不動産の共有相続はトラブルの元
原因と対策をとっておきたいところですが、、
「不動産を共有で相続するのはトラブルの元」とよく言われます。実際に、共有であったが為に、売る事もできず、相続してから何年も経つのに相続登記すら着手できない位兄弟間で揉めてしまっているケースも目の当たりにした事も有ります。では、どんな時にトラブルが起きるのでしょうか?
最大のトラブルの原因は、シンプルに「共有者の誰かがその不動産を売りたい。」と言い出した時です。
兄弟で相続した家に、例えば兄がそのまま住んでいる状況の中、弟が自分の持ち分を現金化したい。だけど、兄は住み続けたいので難しい。
そのようなケースが最も揉める原因と思われます。そして、話し合いはどこまで行っても平行線で膠着してしまった場合、現金化したい弟が訴訟に踏み切る。
というところまで発展します。では、訴訟となった場合、その先はどのような展開(判決)になるのでしょうか?
①土地を持分に応じて分割して分けなさい
2分の1ずつの持分でしたら2つに分けてそれぞれの所有に置き換え、そして弟は分けて自分のものになった土地を売って現金化する。という形です。
ただし、分筆できない規模の土地だったり、そもそも兄の住んでいる家が建っているので、分けたところでその土地の買い手は付かない、というケースも当然あり得ます。
②兄が弟の持ち分を買い取りなさい
兄に現金が有れば、弟に持分相当の現金を支払い、持ち分を買い取る、弟は現金を手にし、兄は土地を全てを手に入れることになります。
しかし、兄に現金が無ければこの方法も難しいかと思います。(土地を担保の融資が可能ならば借りて払う。という形も有りますが、なかなかそう簡単でもありません。)

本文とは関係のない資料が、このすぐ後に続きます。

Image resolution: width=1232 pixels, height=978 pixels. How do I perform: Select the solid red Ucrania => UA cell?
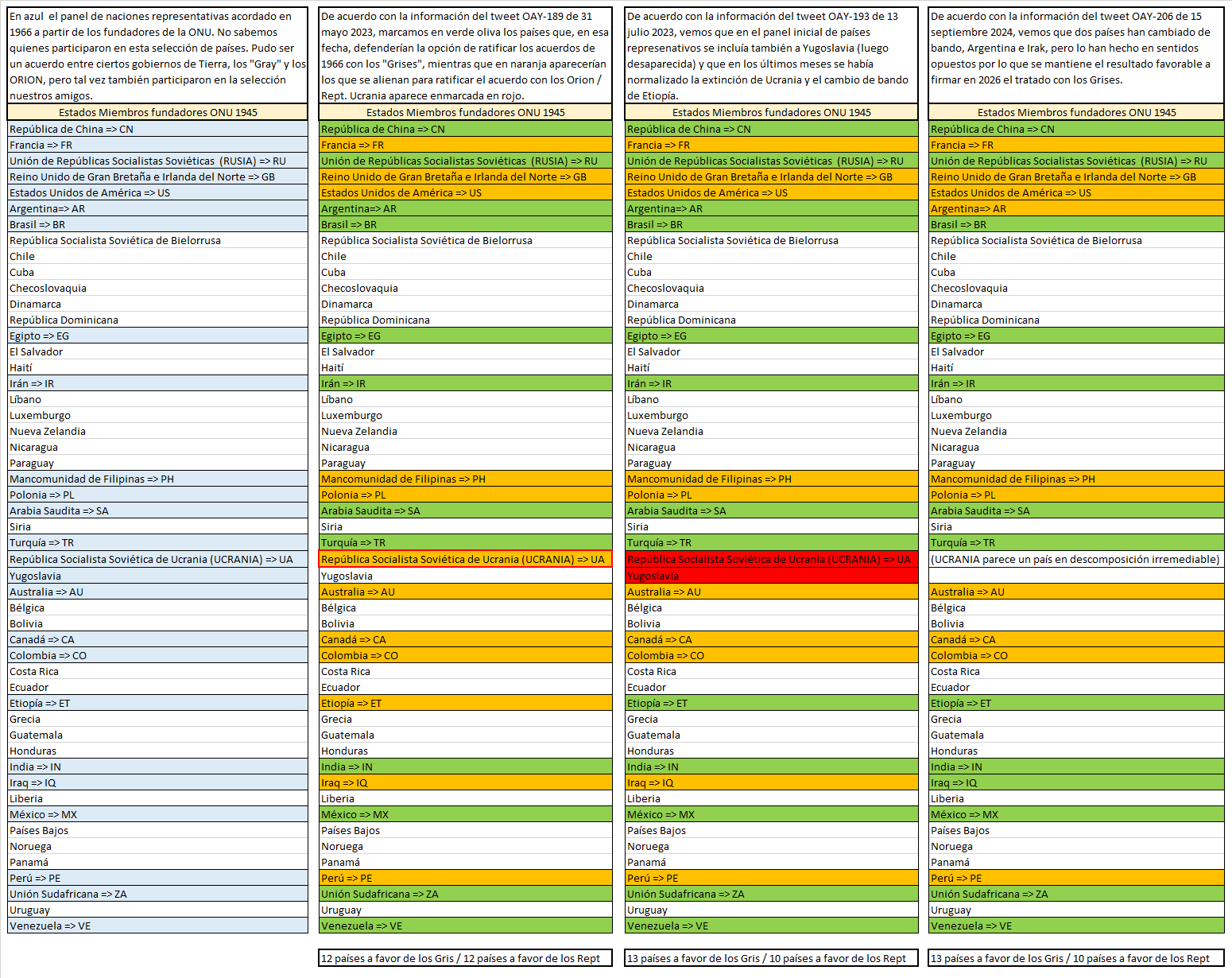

③不動産を全て売却して現金化して持分に応じて分けなさい
住み続けたい兄の希望はかないませんが、弟の希望をかなえる為に致し方ない、という最終的にはこの形となります。
では、どうしておくべきだったか
不動産を相続する時点で、まずはできる限り共有にしなくてすむ方法をお考え頂くべきですが、他に遺産が無く、それしか方法が無かった場合、住み続ける立場になった人は最悪、上記の③になってしまう可能性が有る、という前提で生活の見直しなどできる事は少しずつでも準備をしておかれるべきかとは思います。
ただし、いざ本当にいよいよとなった時で無いと、将来の対策と言っても実感がわかず何も手が付かないという事は有るかと思いますが、不動産に関しては、まさかの為の備えは本当に大事ですので覚えておいて頂ければと思います。